Operation: Brooks Farms spans 1,500 owned acres plus 200 rented acres of land for row crops and alfalfa, including a 250-cow dairy that will expand to 650 cows this winter. The operation uses cover crops and manages PACE conservation land that will never be developed for residential, commercial or industrial use per state law.

Family: Ron Brooks is CEO of the operation. His daughter Zoey is chief operating officer. Ron’s father, Dodge, is retired but still works on the farm, while Ron’s daughters Alyssa, Kelsey and Sydney meet weekly with Ron and Zoey to discuss the business. Ron’s passions include woodworking and barefoot water skiing, a sport in which his family competes nationally.

Community: Brooks Farms hosts numerous tours and events such as its local FFA chapter’s “Farmfest” and Pheasants Forever’s “No Child Left Indoors” conservation hunt. It sponsors events and awards at the Waupaca County Fair and is involved in the youth market animal sale. 

Technology: A personal experimental light sport aircraft enables Ron to fly over fields and capture video of problem spots in fields. At the dairy, technology includes a refractometer for colostrum grading; a positive pressure ventilation system for barns; and RFID-enabled automatic feeding machines. The operation is moving to no-till using RTK and swath control.

# # # #

### TO-DO LIST
(1) List every person named in the Brooks Farms profile.
(2) According to the Brooks Farms profile, are these statements true? (a) The dairy currently milks 650 cows. (b) Zoey serves as chief operating officer. (c) The operation has already completed its switch to no-till.
The data that follow have no connection to the Brooks Farms profile.

### RECORDS PROVIDED

# # # #

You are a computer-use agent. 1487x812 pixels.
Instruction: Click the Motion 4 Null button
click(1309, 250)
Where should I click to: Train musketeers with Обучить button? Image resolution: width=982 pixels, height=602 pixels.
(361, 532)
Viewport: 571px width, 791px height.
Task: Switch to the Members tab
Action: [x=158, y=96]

# # # #

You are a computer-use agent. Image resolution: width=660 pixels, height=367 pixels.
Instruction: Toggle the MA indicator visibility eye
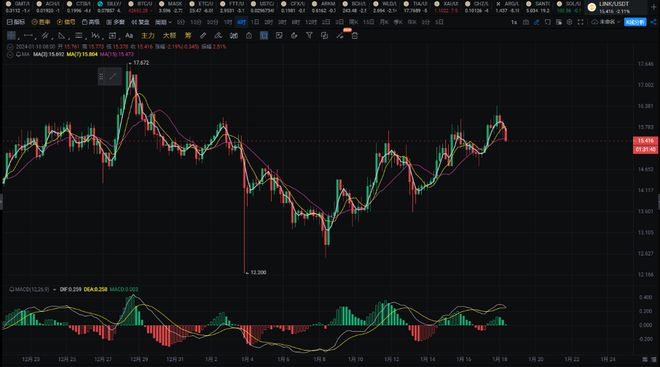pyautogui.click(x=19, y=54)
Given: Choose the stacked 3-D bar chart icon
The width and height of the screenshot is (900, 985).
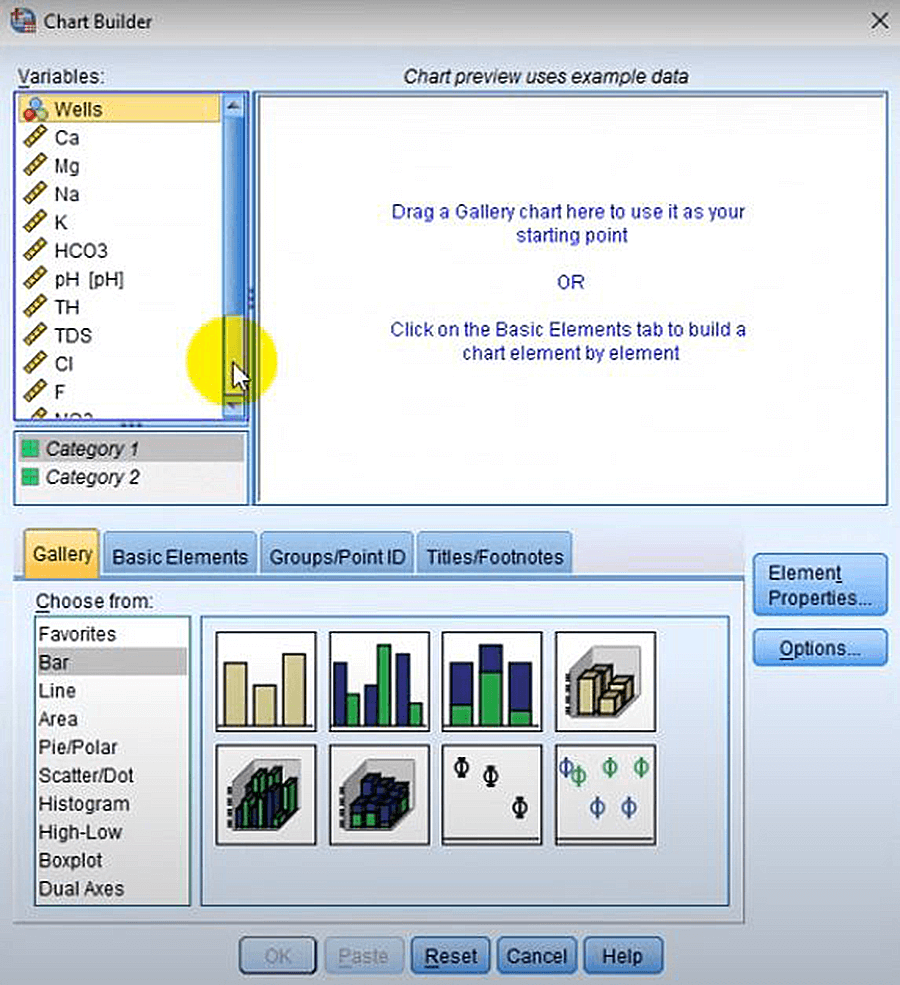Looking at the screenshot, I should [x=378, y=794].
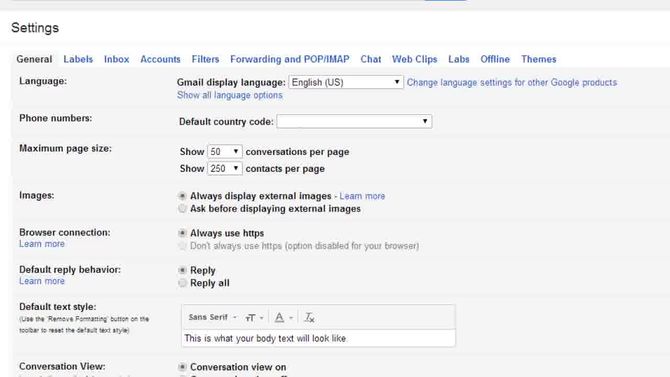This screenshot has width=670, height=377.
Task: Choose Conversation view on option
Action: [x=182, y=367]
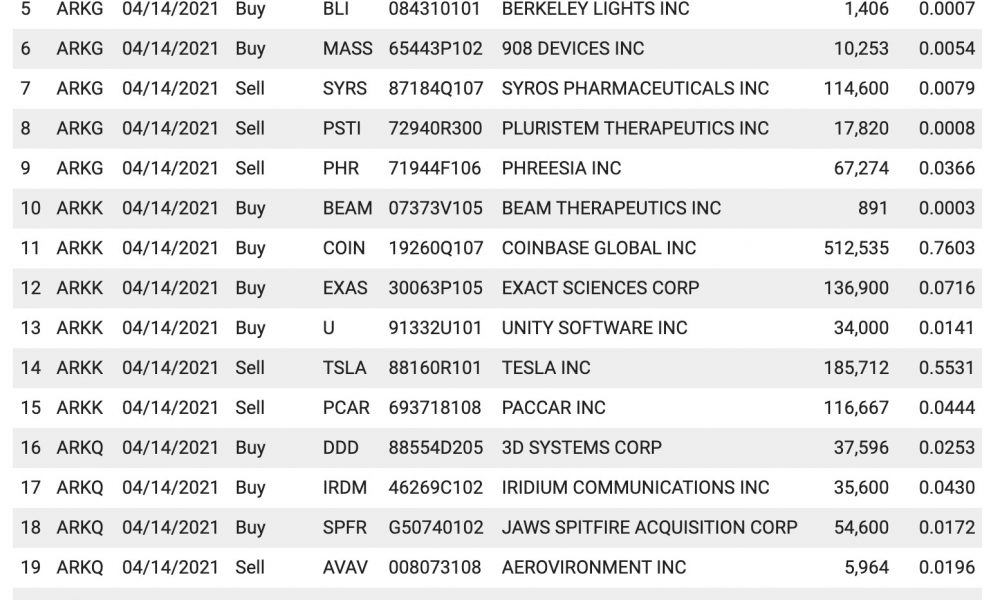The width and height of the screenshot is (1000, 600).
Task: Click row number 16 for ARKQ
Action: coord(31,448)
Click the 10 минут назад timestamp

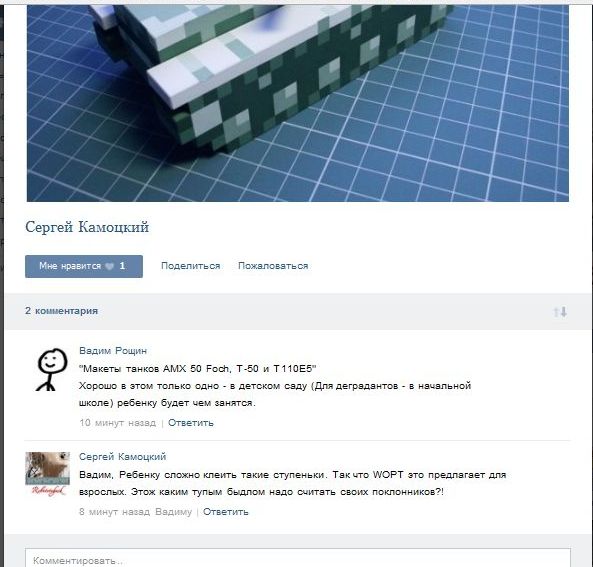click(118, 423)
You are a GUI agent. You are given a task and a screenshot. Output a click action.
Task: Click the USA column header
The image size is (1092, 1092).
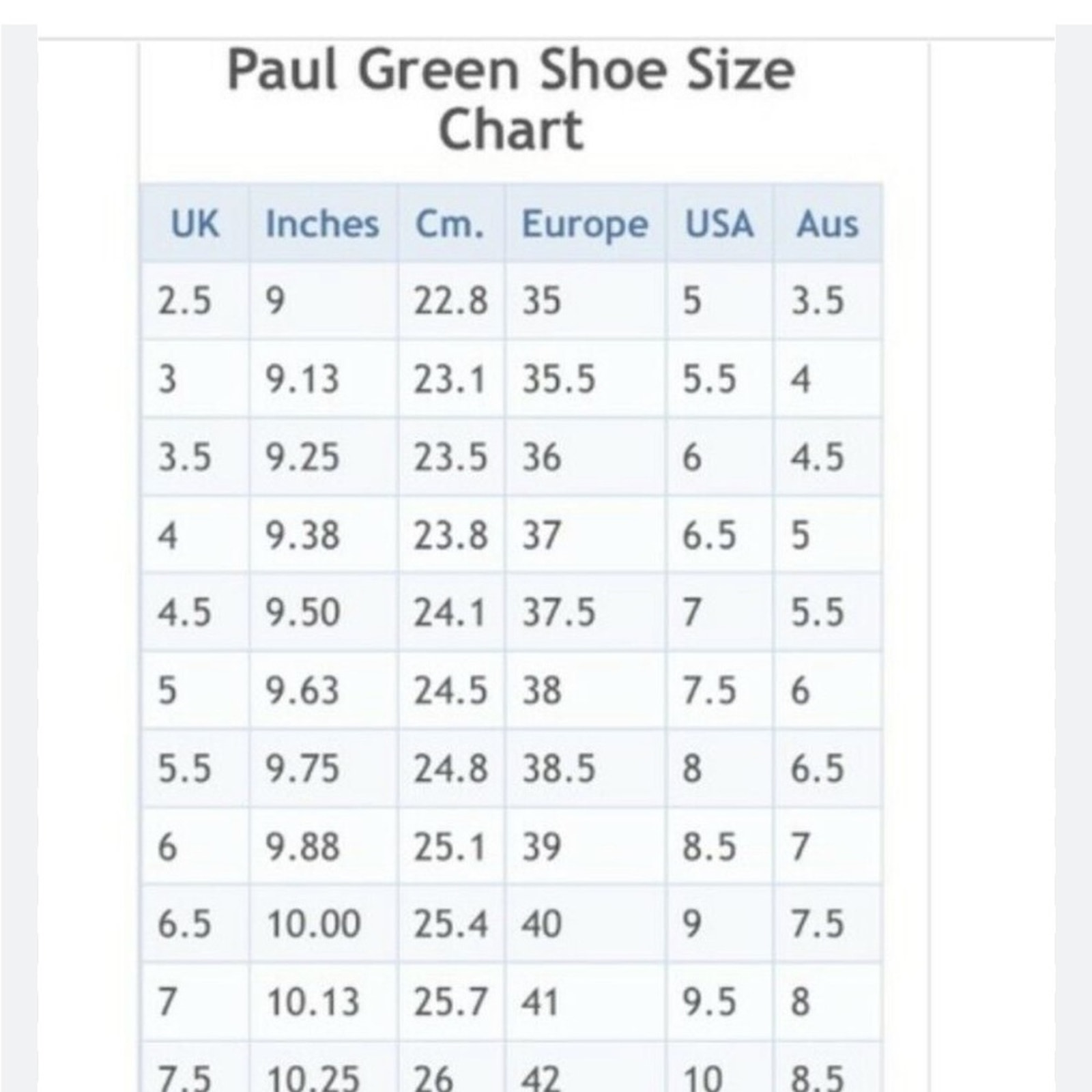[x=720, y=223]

# # # #

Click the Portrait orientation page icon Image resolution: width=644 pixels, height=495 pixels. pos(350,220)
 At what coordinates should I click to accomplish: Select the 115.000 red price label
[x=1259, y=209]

# # # #

### ANSWERS FOR THE TASKS
(1) Ron Brooks, Zoey, Dodge, Alyssa, Kelsey, Sydney

(2)
(a) No: "a 250-cow dairy that will expand to 650 cows this winter"
(b) Yes: "His daughter Zoey is chief operating officer."
(c) No: "The operation is moving to no-till using RTK and swath control."